The company has also made some acquisitions to bolster its competitive postion — challenged by the partitioning trend and other trends in database management. According to James Groff, the CEO of TimesTen, a Mountain View, Calif. maker of real-time, in-memory databases, Oracle acquired a growing, profitable firm, in a deal that is expected to close in July. Groff made his remarks during a conference call with financial analysts on June 6th.

The software maker’s product boosts the performance of database-dependent applications by placing real-time databases in memory of the application layer of multi-tiered applications. That means that when talking with back-end databases, like those made by Oracle, or Unix or Microsoft, time to find the data is reduced. Though many database applications can churn through a lot of data, they cannot be said to perform this quickly, experts noted. When they aggregate hundreds of gigabytes of information — for telephone networks, military applications, and other applications — only two to five gigabytes are actually needed for each application.

The company said that Oracle has never before created a product to perform this kind of data caching, though it does already share many of the 1,500 customers that TimesTen has cultivated. Once the acquisition is complete, Oracle plans to integrate the software into its applications, and bolster its distributed computing capabilities, improving the performance of the technology. “Milliseconds matter,” said Groff, during the conference call.

Competitive Assessment

Oracle competitors agreed that the acquisition was a savvy move. “This acquisition proves that to be a player in the real-time management space you have to have both in-memory and on-disk data management capabilities,” said Alain Couder, president and chief executive officer of Solid Information Technology, based in Cupertino, Calif.

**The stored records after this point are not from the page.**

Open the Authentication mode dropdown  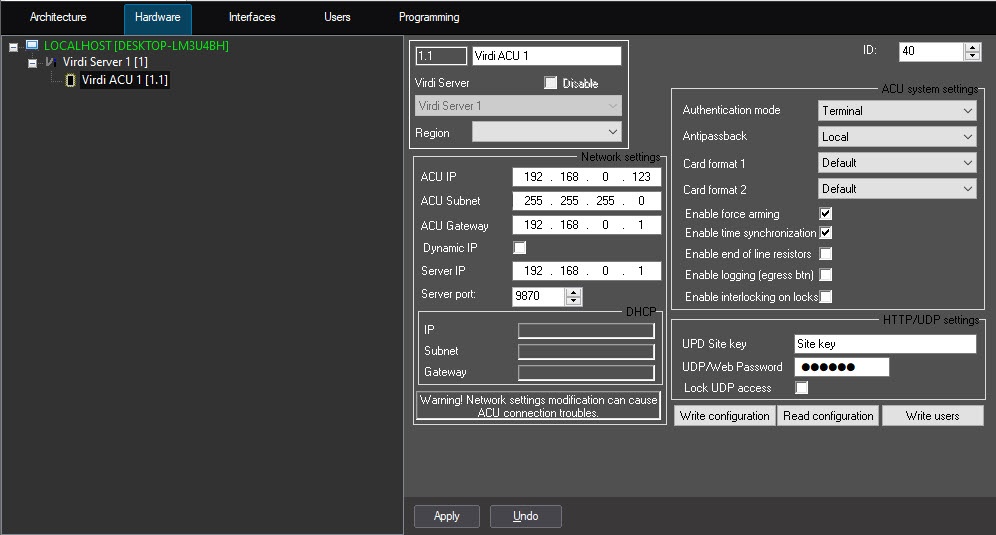896,111
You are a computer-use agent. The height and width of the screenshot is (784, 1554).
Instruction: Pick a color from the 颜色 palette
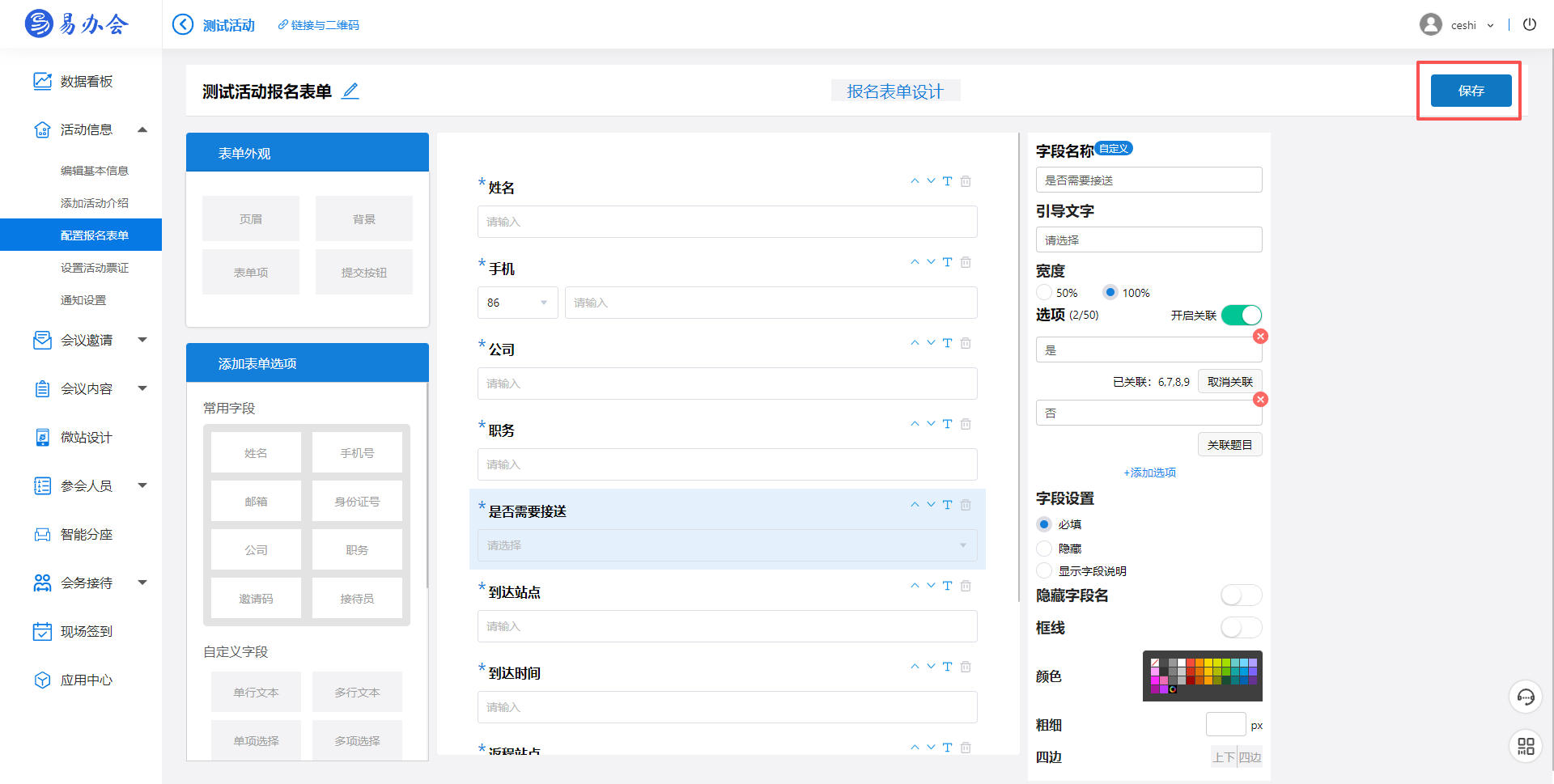(1202, 672)
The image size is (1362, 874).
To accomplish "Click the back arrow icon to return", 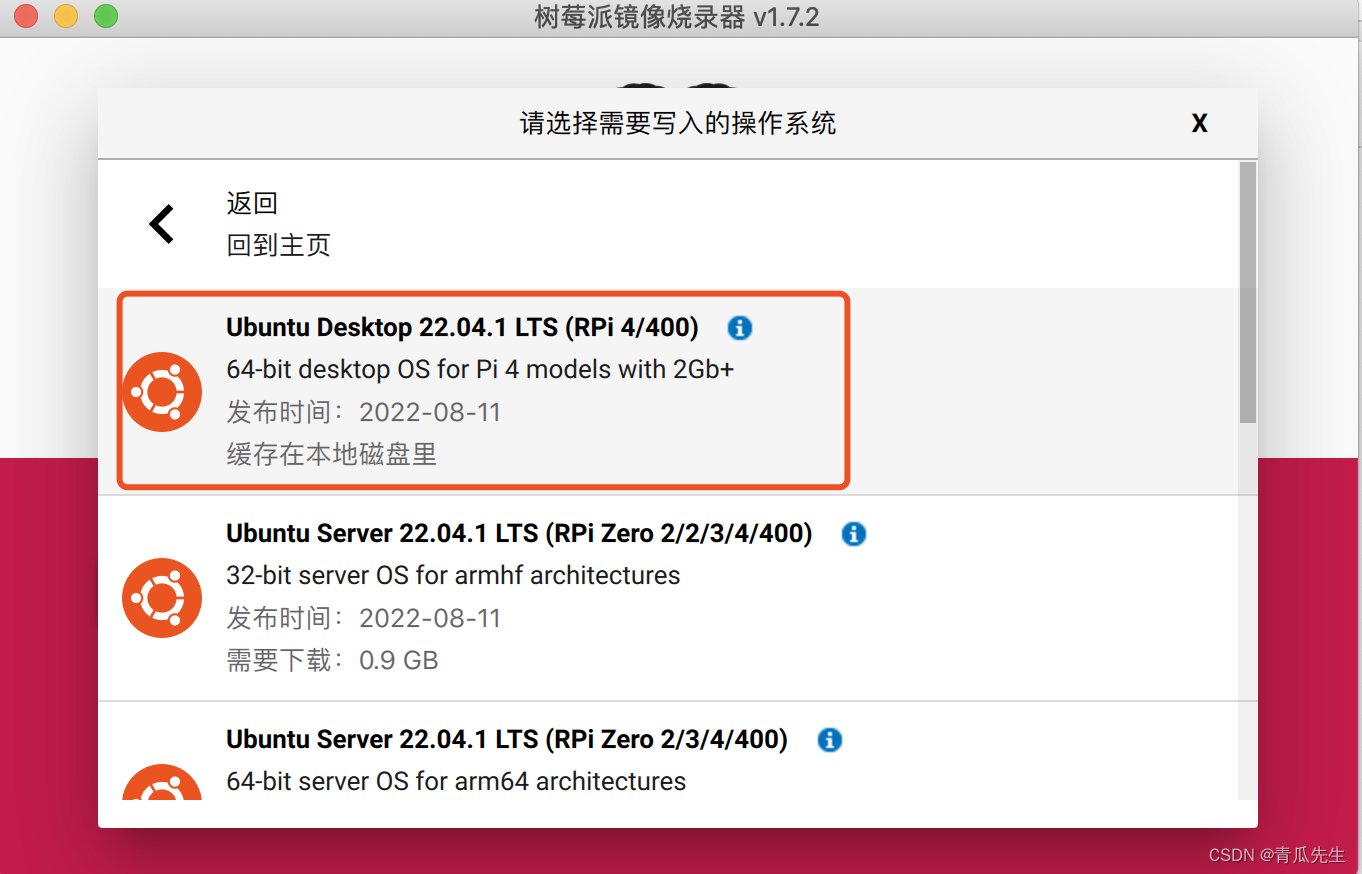I will [x=161, y=224].
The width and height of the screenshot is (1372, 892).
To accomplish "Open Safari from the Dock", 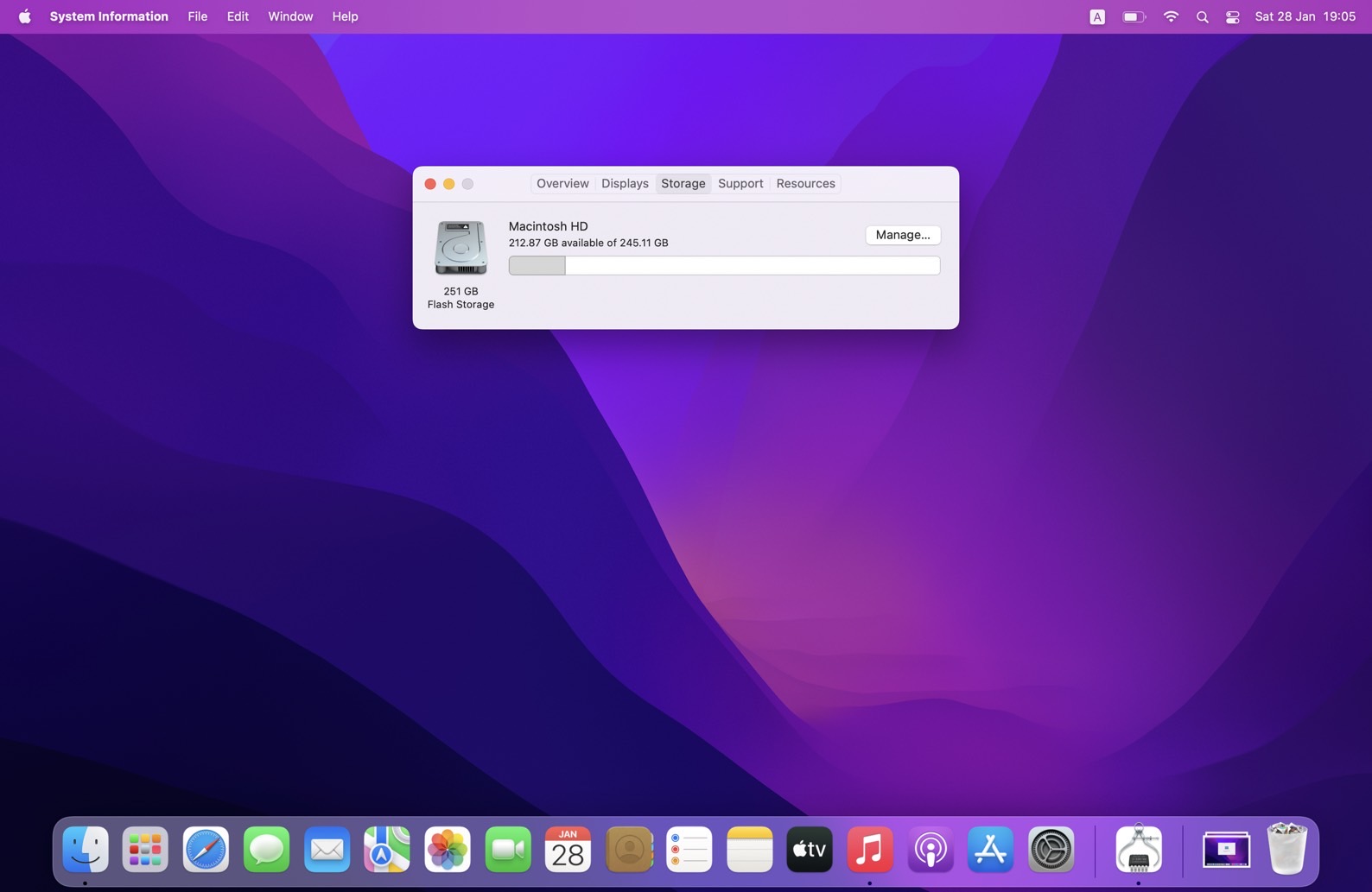I will click(206, 850).
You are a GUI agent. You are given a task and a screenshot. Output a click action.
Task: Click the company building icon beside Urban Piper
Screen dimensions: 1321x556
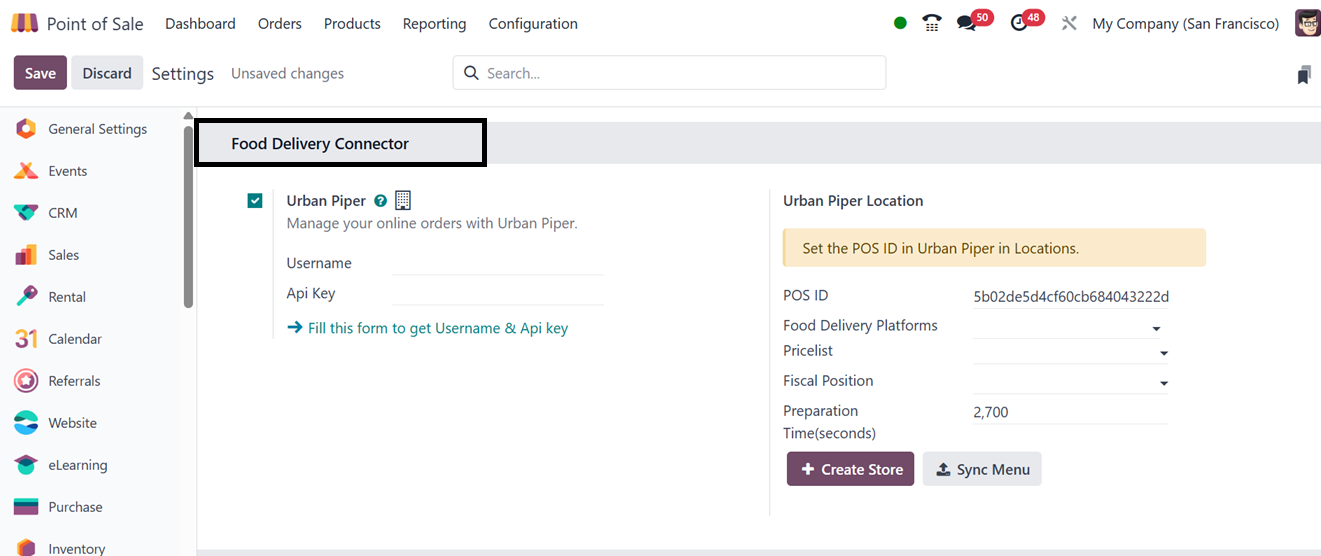(x=403, y=200)
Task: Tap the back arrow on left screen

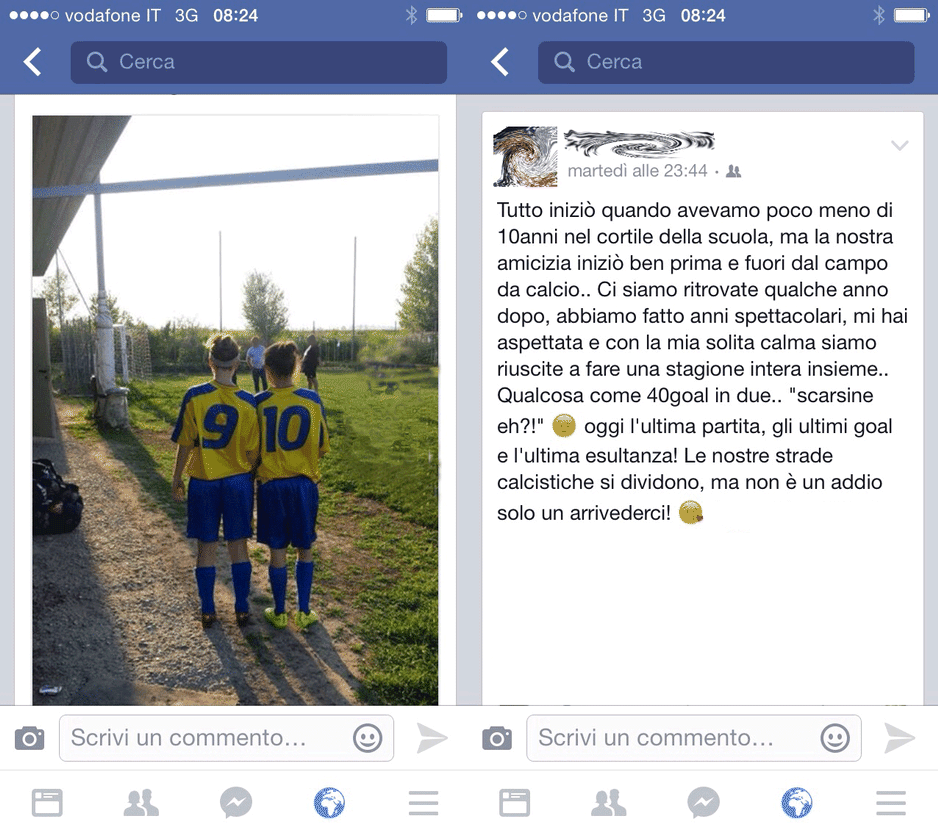Action: click(32, 62)
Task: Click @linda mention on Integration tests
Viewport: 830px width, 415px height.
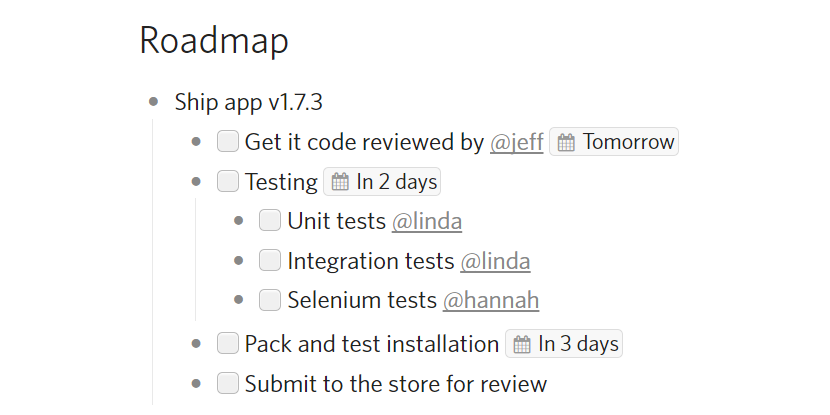Action: point(495,261)
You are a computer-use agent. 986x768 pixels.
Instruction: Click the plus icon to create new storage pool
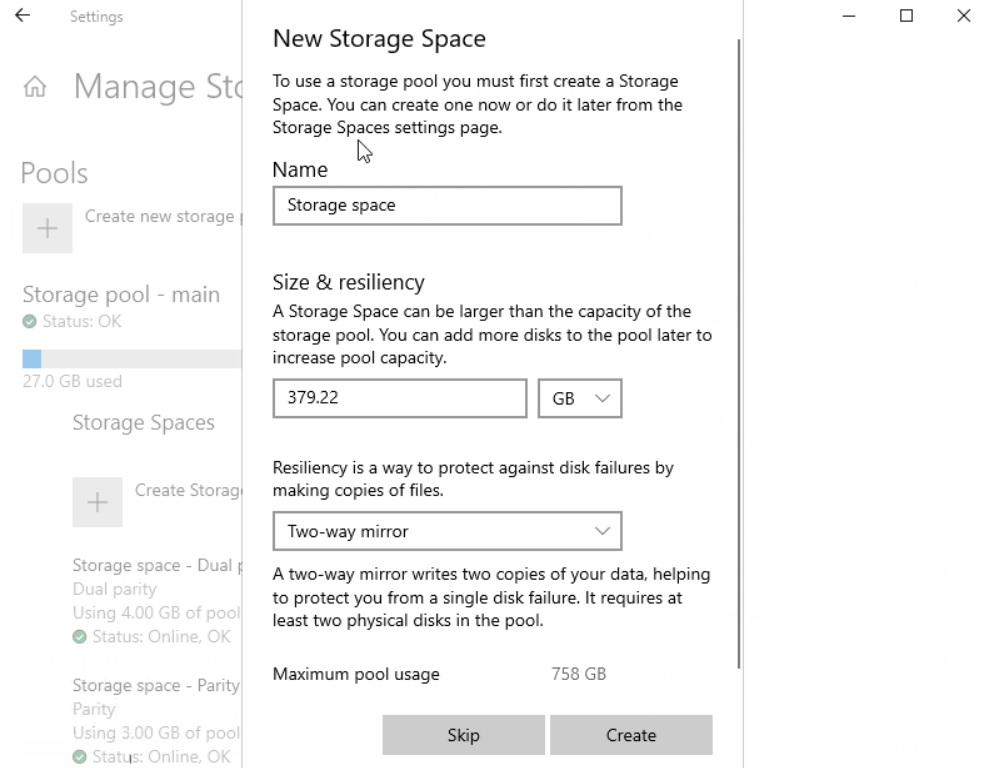pyautogui.click(x=47, y=228)
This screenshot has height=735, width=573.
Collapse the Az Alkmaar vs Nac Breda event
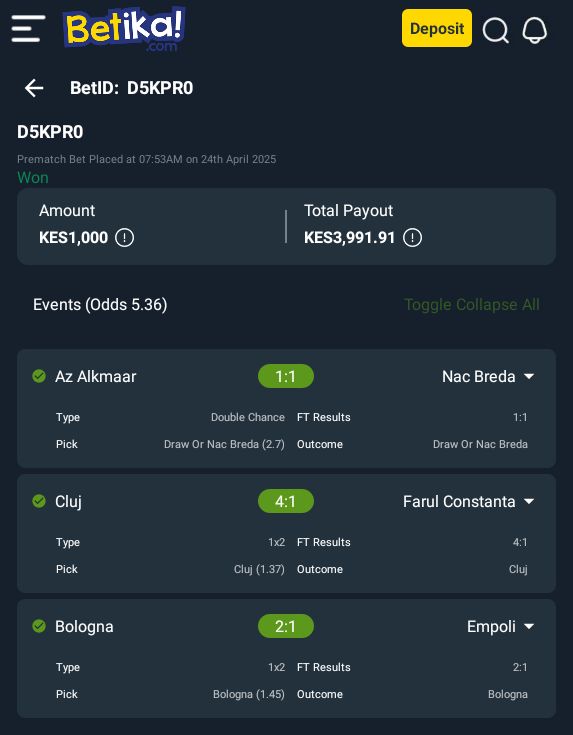click(529, 376)
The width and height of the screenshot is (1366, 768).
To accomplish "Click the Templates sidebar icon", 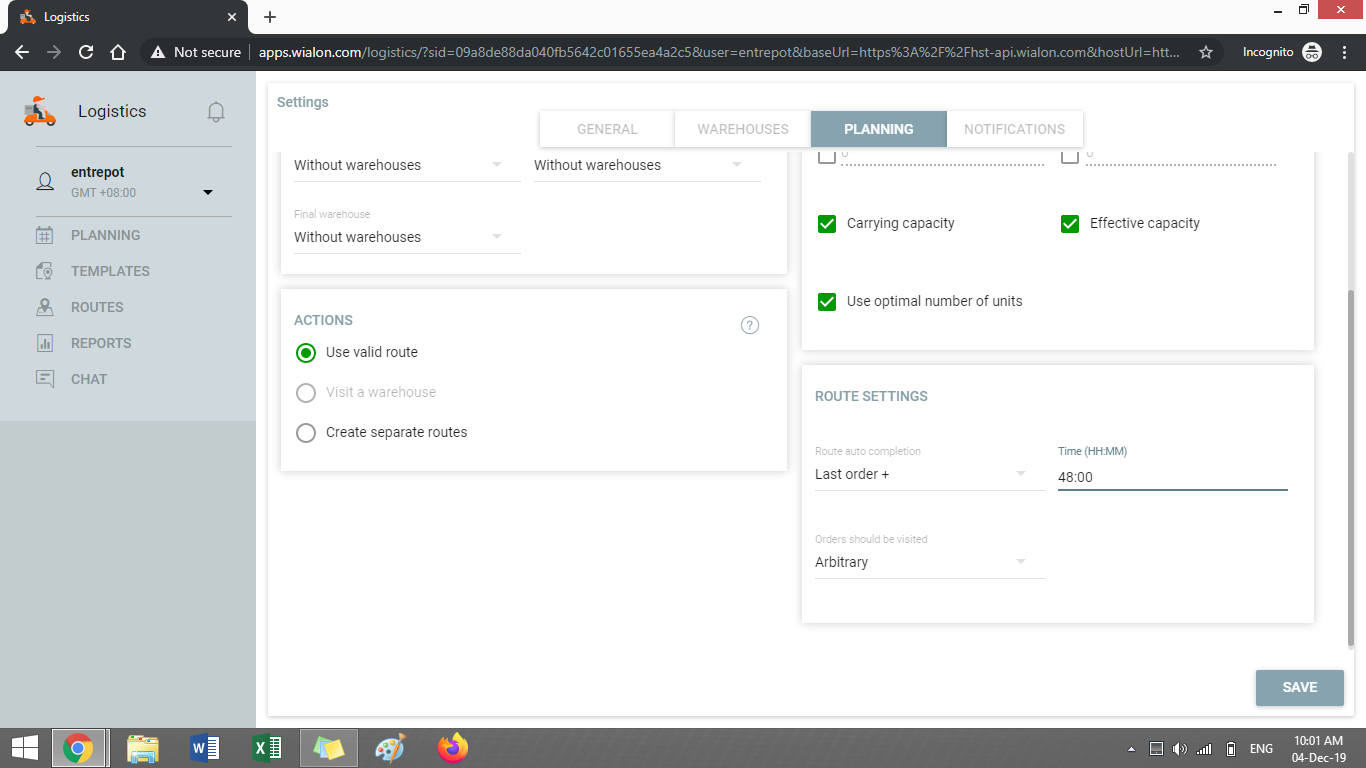I will pos(45,271).
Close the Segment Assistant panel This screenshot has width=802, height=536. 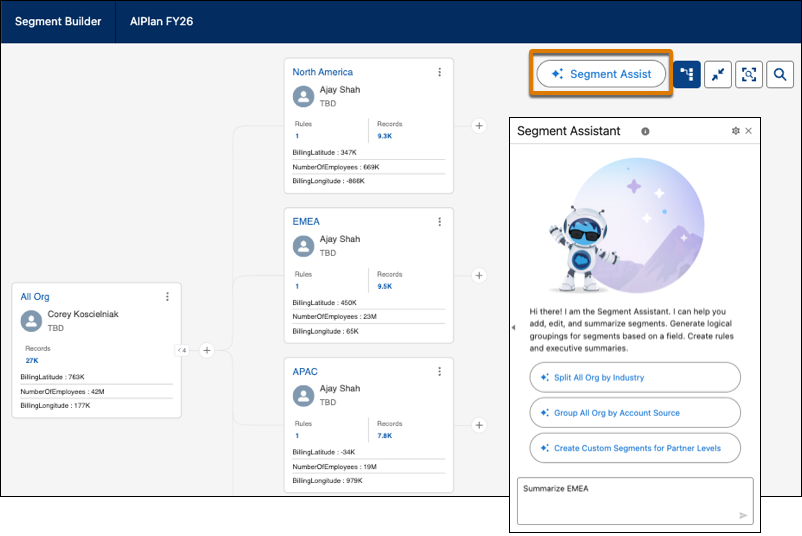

“Oracle had to go out and buy the in-memory part, and now they need to figure out how to integrate the technology into their systems.”

These real-time databases — increasingly in demand from customers — are different than generic relational databases, and exhibit a “complexity,” said Susan Eustis, president of Winter Green Research, an IT consultancy. Data has to be made as quickly available as a telephone dial tone to satisfy customers, she said.